Beef price pressure intensifies, as supplies approach the one million head mark

Beef cattle prices are coming under increased pressure this week, as factory agents continue to tighten their grip on the market.

Most buyers are now offering 395c/kg for steers and 405c/kg for heifers. Last week, 400c/kg was widely available for steers; but the number of processors willing to pay such a price has reduced dramatically this week.

This week’s price cut of 5c/kg means that steer and heifer quotes have eased by almost 15c/kg in just eight days – and buyers are confident that it won’t have a negative impact on throughputs.

Factory agents are fully convinced that supplies will remain strong this week, despite the 5c/kg cut, and many are expecting the daily kill to sit around the 6,500 head mark.

Despite the downward pressure on steer and heifer quotes, cow prices remain largely unchanged from last week.

Most beef cattle buyers are offering 350c/kg for R-grade cows and 330-340c/kg for O-grade animals. However, with prime cattle prices inclined to narrow further in recent weeks, cow prices are also likely to come under increased price pressure. Click here for an in-depth breakdown of prices

Supplies approaching the one million mark

The number of cattle slaughtered in Ireland this year is approaching the one million head mark, official figures show.

Figures from the Department of Agriculture’s beef kill database show that some 963,868 cattle have been slaughtered in Ireland this year – an increase of 45,551 head or 4.96% on 2016 levels.

And, with weekly supplies sitting at 31,000-32,000/week, the one million head mark is expected to passed by the midpoint of next week.

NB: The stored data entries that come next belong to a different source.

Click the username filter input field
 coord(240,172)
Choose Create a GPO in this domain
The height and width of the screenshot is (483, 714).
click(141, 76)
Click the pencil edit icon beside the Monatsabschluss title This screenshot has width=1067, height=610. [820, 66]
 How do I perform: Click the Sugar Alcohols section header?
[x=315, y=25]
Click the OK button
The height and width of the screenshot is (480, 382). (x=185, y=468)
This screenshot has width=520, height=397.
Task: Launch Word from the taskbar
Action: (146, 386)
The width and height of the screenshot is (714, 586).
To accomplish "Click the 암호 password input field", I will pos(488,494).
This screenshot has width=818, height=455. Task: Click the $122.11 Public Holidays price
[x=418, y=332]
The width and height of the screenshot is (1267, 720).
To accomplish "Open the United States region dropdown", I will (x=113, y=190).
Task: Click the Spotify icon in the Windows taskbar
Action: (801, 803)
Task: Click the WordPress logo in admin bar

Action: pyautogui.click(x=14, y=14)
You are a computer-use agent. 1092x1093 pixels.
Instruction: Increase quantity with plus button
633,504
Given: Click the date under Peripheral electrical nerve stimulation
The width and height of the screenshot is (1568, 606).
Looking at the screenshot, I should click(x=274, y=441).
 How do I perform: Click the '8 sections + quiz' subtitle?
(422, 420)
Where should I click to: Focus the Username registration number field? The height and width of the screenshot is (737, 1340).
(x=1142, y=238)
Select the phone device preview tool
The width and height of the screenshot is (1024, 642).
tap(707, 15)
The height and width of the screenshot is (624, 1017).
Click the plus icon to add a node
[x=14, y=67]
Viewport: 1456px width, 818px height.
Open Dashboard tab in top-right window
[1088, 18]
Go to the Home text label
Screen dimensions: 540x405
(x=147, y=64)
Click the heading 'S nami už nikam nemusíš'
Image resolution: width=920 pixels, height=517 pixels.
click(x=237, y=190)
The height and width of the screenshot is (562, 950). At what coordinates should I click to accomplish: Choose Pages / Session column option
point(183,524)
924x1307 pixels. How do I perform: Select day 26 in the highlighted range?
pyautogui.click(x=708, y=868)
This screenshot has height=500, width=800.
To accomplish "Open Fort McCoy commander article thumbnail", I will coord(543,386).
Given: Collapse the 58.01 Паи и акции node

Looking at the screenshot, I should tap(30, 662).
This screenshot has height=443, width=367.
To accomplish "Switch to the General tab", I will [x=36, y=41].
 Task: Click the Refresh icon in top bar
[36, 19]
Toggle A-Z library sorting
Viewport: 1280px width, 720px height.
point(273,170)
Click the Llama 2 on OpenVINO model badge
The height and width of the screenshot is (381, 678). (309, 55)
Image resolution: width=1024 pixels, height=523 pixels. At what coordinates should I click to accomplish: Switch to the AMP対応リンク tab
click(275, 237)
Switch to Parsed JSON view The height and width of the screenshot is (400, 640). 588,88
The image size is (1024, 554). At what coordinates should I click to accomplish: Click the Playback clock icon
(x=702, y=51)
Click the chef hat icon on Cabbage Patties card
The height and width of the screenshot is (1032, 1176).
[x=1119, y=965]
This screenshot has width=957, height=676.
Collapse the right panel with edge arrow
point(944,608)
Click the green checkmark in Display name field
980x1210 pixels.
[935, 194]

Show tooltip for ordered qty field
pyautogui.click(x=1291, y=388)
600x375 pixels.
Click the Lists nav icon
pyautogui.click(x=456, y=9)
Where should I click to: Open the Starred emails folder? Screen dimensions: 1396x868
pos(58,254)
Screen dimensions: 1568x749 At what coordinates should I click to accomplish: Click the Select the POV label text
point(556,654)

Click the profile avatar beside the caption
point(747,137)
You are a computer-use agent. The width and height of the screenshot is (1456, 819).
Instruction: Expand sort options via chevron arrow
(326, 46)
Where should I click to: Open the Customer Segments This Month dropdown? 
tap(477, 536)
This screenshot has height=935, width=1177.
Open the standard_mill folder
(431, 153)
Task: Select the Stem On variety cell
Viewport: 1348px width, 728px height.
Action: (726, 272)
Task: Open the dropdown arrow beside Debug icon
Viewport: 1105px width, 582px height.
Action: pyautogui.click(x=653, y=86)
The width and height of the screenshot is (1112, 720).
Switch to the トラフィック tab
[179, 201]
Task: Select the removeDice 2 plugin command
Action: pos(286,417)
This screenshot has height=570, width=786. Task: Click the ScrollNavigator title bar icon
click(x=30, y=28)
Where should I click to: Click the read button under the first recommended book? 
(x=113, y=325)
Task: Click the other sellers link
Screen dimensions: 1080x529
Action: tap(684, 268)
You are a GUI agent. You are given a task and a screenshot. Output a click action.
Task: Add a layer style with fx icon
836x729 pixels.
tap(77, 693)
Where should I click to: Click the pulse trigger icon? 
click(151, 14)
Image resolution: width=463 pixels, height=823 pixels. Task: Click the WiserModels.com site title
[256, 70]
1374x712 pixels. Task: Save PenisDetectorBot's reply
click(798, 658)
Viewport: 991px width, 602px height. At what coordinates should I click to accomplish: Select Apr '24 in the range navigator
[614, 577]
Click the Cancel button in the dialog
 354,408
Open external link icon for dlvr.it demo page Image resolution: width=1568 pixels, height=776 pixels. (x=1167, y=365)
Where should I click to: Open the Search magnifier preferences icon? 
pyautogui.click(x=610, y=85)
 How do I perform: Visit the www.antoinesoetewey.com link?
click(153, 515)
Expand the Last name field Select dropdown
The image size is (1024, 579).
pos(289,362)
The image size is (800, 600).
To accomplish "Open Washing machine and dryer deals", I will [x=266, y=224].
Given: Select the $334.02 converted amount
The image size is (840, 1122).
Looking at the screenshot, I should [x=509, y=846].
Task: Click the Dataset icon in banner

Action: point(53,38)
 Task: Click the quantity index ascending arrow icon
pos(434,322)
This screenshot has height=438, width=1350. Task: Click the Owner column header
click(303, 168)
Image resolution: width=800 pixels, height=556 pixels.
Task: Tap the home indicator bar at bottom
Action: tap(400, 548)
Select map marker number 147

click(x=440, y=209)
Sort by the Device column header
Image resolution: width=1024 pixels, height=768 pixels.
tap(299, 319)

During the week ending July 30, some 31,756 cattle were slaughtered in approved beef export plants. This is a decrease of 0.4% or 135 head on the previous week.

Decreases were witnessed in the number of young bulls, cows and heifers slaughtered during the final week of July. Young bull throughput declined by 8.4%, 1,100 fewer cows were slaughtered and heifer throughput declined by 3% or 234 head.

Despite this, there was actually an increase in the number of aged bulls and steers slaughtered in approved beef export plants during the week ending July 23.

Week-on-week beef kill changes (week ending July 30):
  • Young bulls: 2,396 head (-220 head or -8.4%);
  • Bulls: 614 head (+15 head or +2.5%);
  • Steers: 14,497 head (+1,436 head or +11%);
  • Cows: 6,611 head (-1,100 head or -14.3%);
  • Heifers: 7,620 head (-234 head or -3%);
  • Total: 31,756 head (-135 head or -0.4%).

Main markets

According to Bord Bia, the British beef trade showed little change last week. This came as demand remained steady and a small rise in supplies was observed.

Prices from the AHDB show the British R4L steers made the equivalent of 428.46c/kg during the week ending July 29. In addition, Northern Irish and British R3 heifer prices made the equivalent of 413c/kg and 423c/kg respectively.

Moving to France, Bord Bia says, the market remained slow last week on the back of the holiday season. This resulted in a number of restaurants and butcher shops closed their doors.

In addition, trade was sluggish for offal products and demand was best for bavettes and ribs of beef. However, Angus beef was still performing well; but increased domestic supplies were offsetting imported product on the market.